Faction represented in the Knesset
- 1951–1952: Mapam
- 1952–1954: Left Faction
- 1954–1955: Mapam

Personal details
- Born: 15 March 1923 Haifa, Mandatory Palestine
- Died: 26 April 1994 (aged 71)

= Rostam Bastuni =

Israeli politician and journalist

Rostam Bastuni (رستم بستوني, רוסתם בסתוני; 15 March 1923 – 26 April 1994) was an Israeli politician and journalist, and the first Israeli Arab to represent a Zionist party in the Knesset.

==Biography==
Bastuni was born in Haifa to a family originally from al-Tira. He attended the Technion, graduating with a degree in architecture, going on to become a teacher.

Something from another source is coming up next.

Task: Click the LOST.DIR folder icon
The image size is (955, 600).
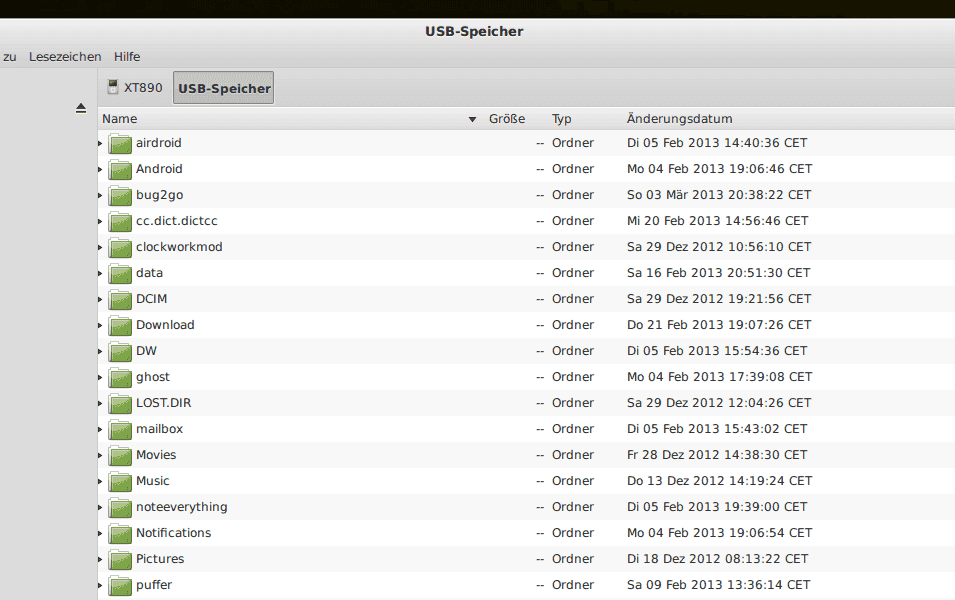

Bastuni joined the Arab branch of Mapam, and rose through the party ranks. Prior to the Constituent Assembly elections in 1949 he was placed eighth on the list of the Popular Arab Bloc, a Mapam satellite list, but it failed to win a seat. However, Bastuni served as the Mapam secretary during the Assembly's term. He also edited the Arabic edition of Mapam's weekly magazine, Al-Fajar.

Prior to the 1951 Knesset elections he was placed tenth on the Mapam list, entering the Knesset as the party won 15 seats and becoming the first Israeli Arab to represent a Zionist party (three Arab MKs had served in the first Knesset, but none of them for Zionist parties; one had been a member of the communist Maki and the other two were members of an Arab party, the Democratic List of Nazareth).

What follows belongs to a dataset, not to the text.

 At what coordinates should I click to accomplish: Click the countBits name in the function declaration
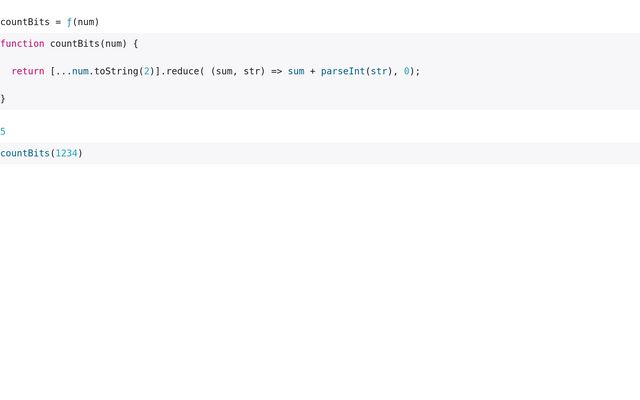[x=75, y=44]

During his first Knesset term, internal divisions over the Slánský trial led to Mapam splitting. On 20 February 1951, Bastuni left the party and set up the Left Faction with Adolf Berman and Moshe Sneh. However, whilst Berman and Sneh went on to join Maki, Bastuni returned to Mapam on 1 November 1954.

Bastuni lost his seat in the 1955 elections and did not return to the Knesset. In 1963 his nephew Hassan Boustouni became the first Arab to play in the top tier of Israeli football when he debuted for Liga Leumit club Maccabi Haifa F.C. Bastuni later served as an advisor on issues pertaining to Arab settlements in the Ministry of Housing. He was also dedicated to furthering Jewish-Arab harmony and in 1966 he founded the Actions Committee of Israeli Arabs for Israel. In 1969 he emigrated to the United States where he became an advocate for the one-state solution, publishing his views in the New York Times in 1972. He later taught Middle Eastern history at the State University of New York and became the chief architect of the New York City College of Technology.

He died in 1994 at the age of 71.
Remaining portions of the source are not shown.